Authored by dvyukov on Oct 12 2016, 4:01 AM.

Details

Reviewers
kcc
eugenis
Summary

When compiler can't emit native code for atomic operations, it instead emits calls to libatomic which provides fallback atomic operation implementation. For all relevant architectures the fallback happens only for weirdly-sized atomics (e.g. 7 or 64 bytes). There are 4 relevant functions in libatomic: atomic_load, atomic_store, atomic_exchange and atomic_compare_exchange (i.e. we can't do fetch_add on a 64-byte struct). See section 1.2.4 of http://stdatomic.gforge.inria.fr for details of the interface.

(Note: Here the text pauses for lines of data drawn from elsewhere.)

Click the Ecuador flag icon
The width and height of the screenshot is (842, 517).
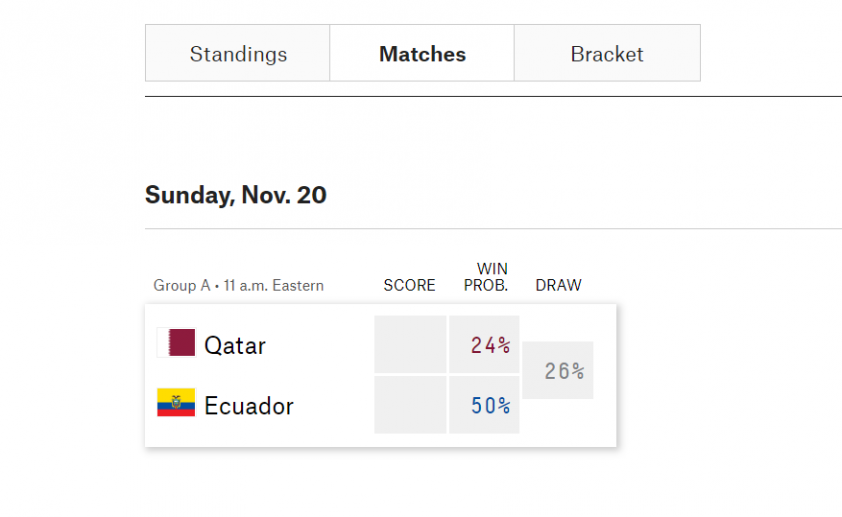(176, 403)
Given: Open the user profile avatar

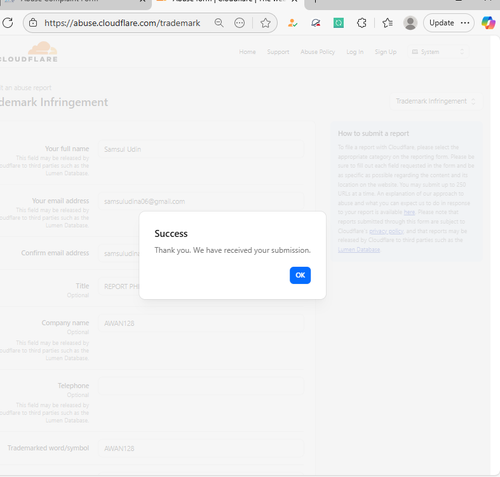Looking at the screenshot, I should pyautogui.click(x=410, y=23).
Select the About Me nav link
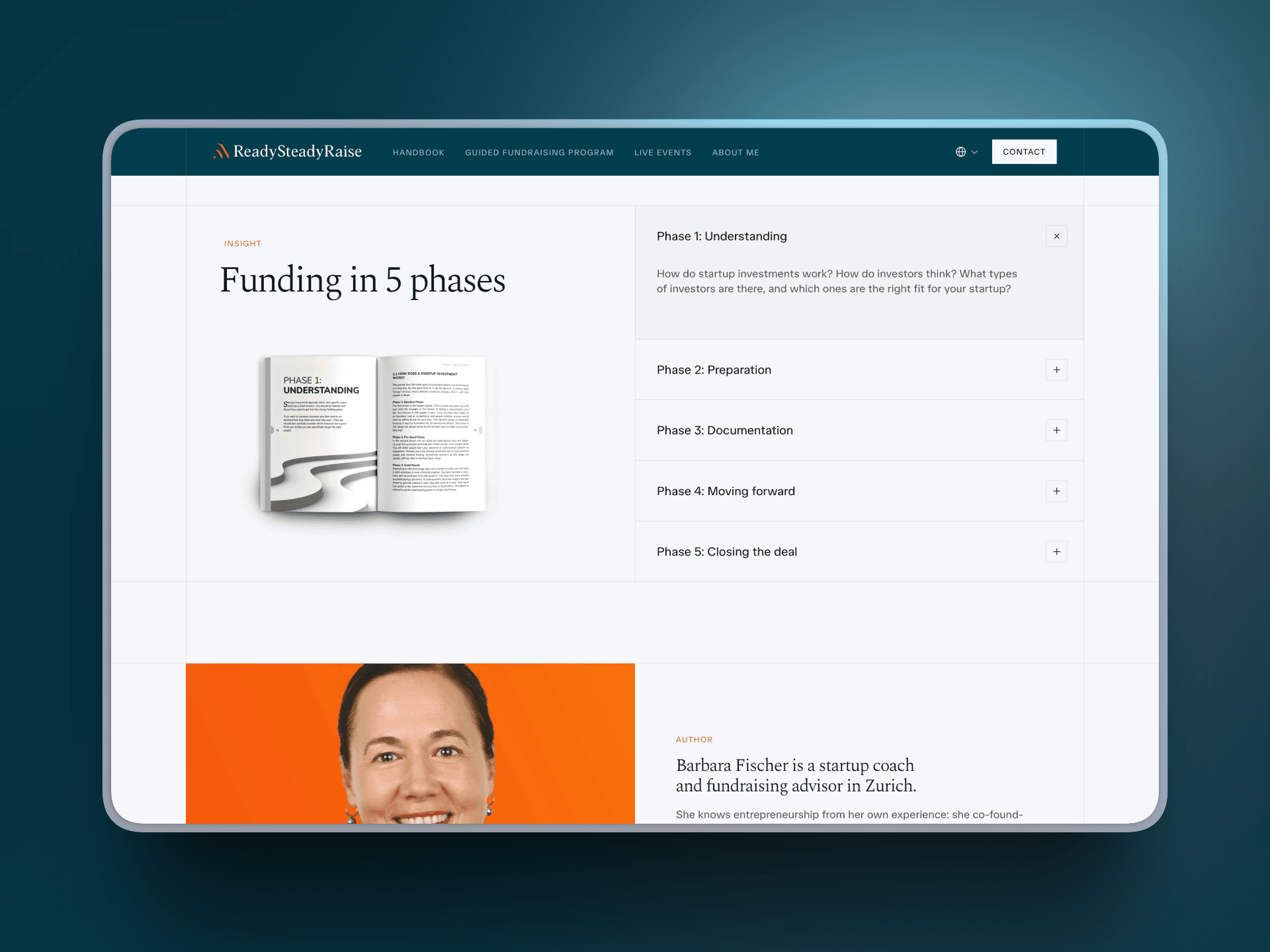 [x=736, y=153]
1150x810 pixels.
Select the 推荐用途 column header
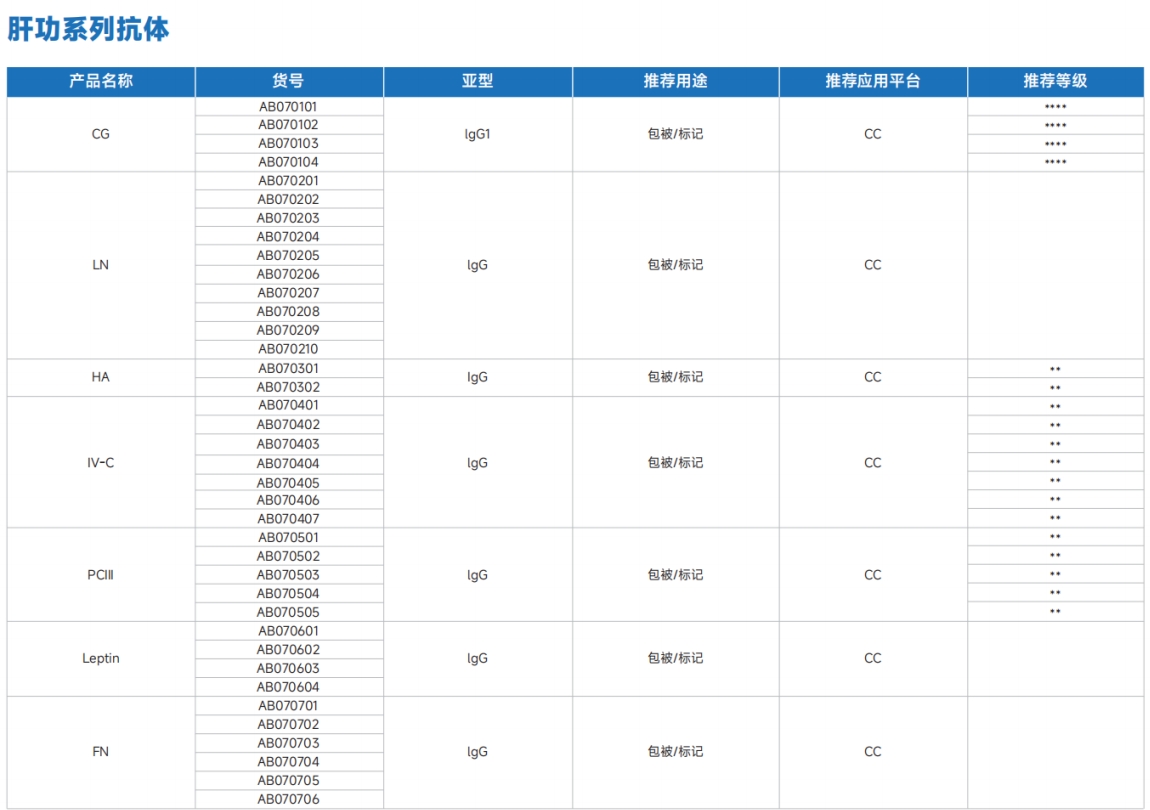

Libatomic fallback causes both false positives and false negatives for tsan. Current implementation uses pthread_mutex_t to guard atomic operations, which tsan intercepts and that causes massive false negatives. However, 16-byte operations are done with CMPXCHG16B if possible and that becomes completely invisible to tsan and causes false positives.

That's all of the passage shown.